Pictures stay out of the copy. Retype exactly, and only, the lines from the one containing "This screenshot has" through the end of the listing below.

INFORMATION SHOWN>
—————

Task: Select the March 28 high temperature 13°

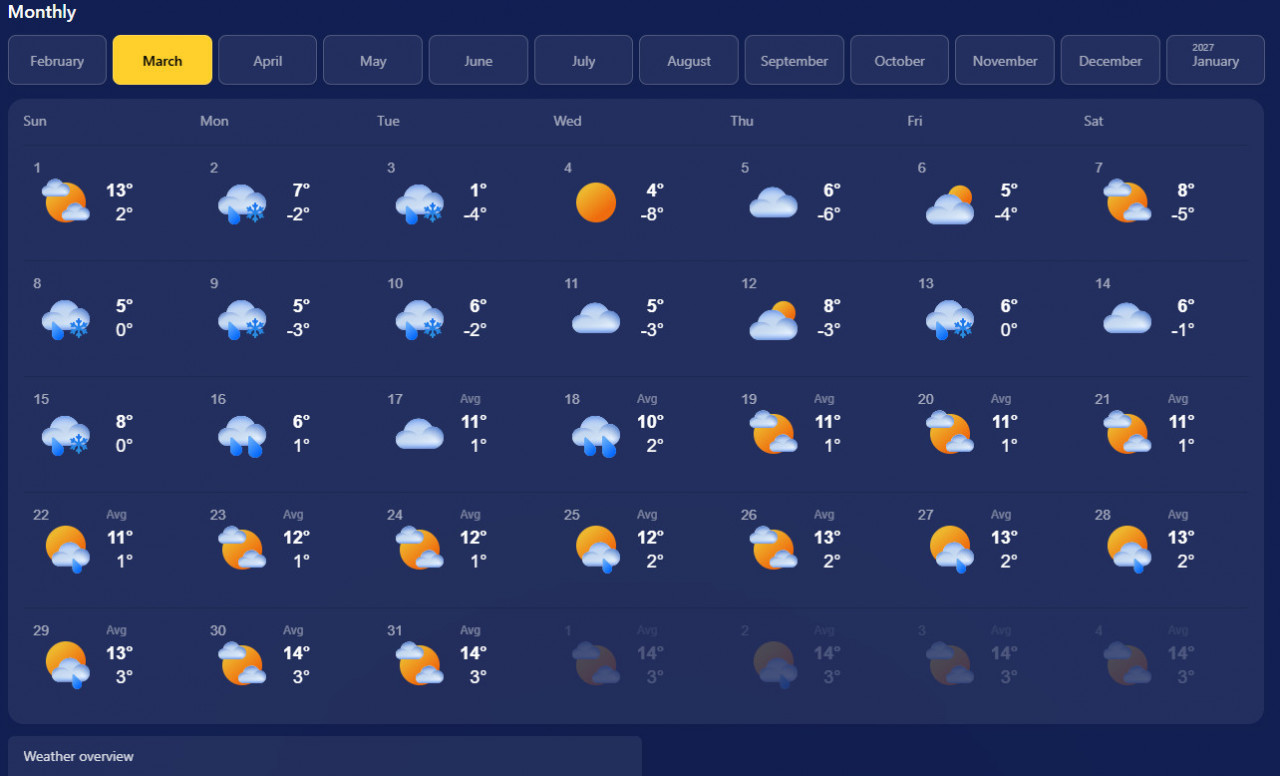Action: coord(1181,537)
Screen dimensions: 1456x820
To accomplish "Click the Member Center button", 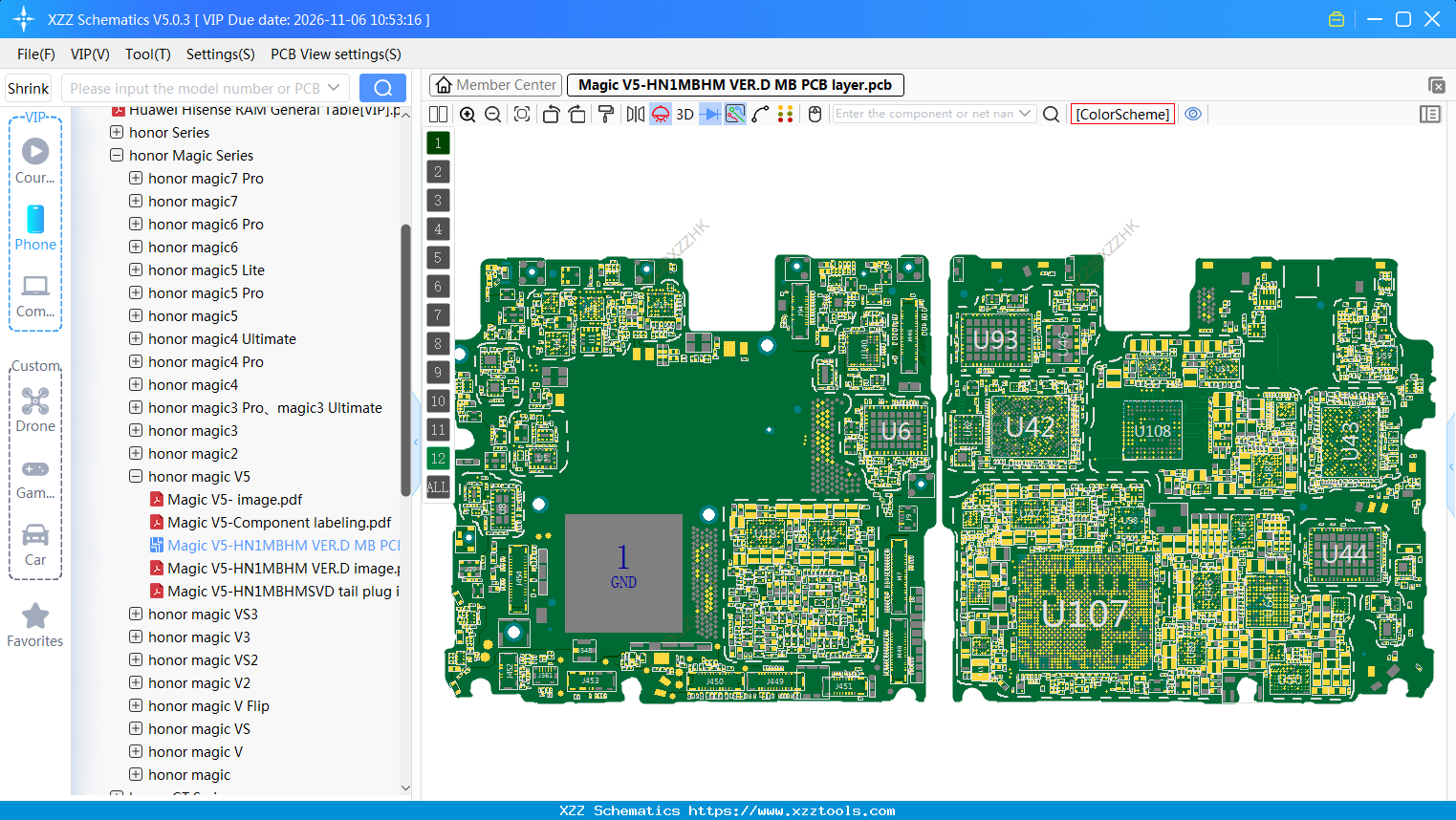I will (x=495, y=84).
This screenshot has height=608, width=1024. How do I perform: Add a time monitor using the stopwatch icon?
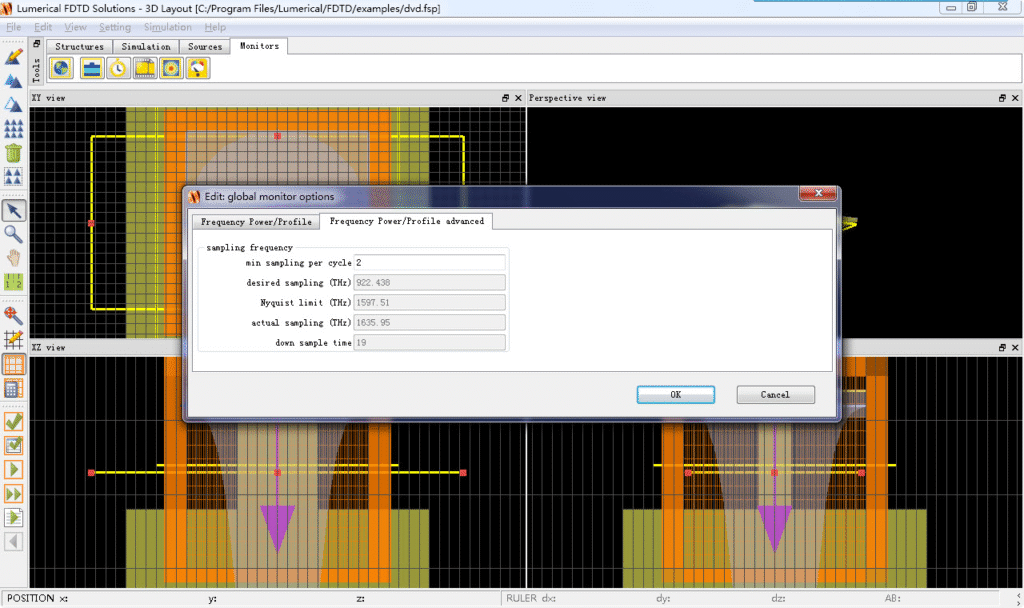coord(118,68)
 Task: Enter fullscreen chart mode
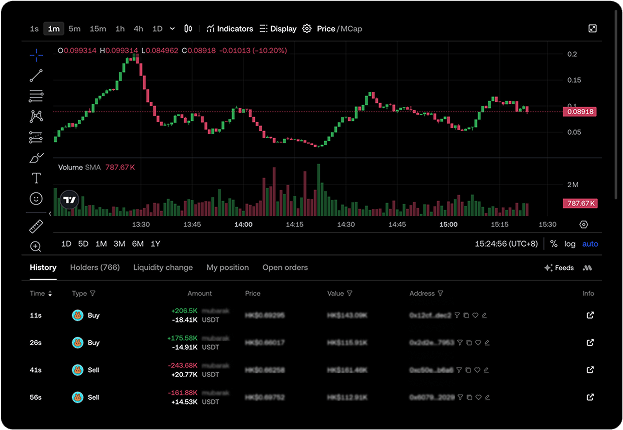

—————

EXERCISE SOLUTION>
This screenshot has height=608, width=1024. How do I perform: Add a time monitor using the stopwatch icon?
coord(118,68)
 Task: Enter fullscreen chart mode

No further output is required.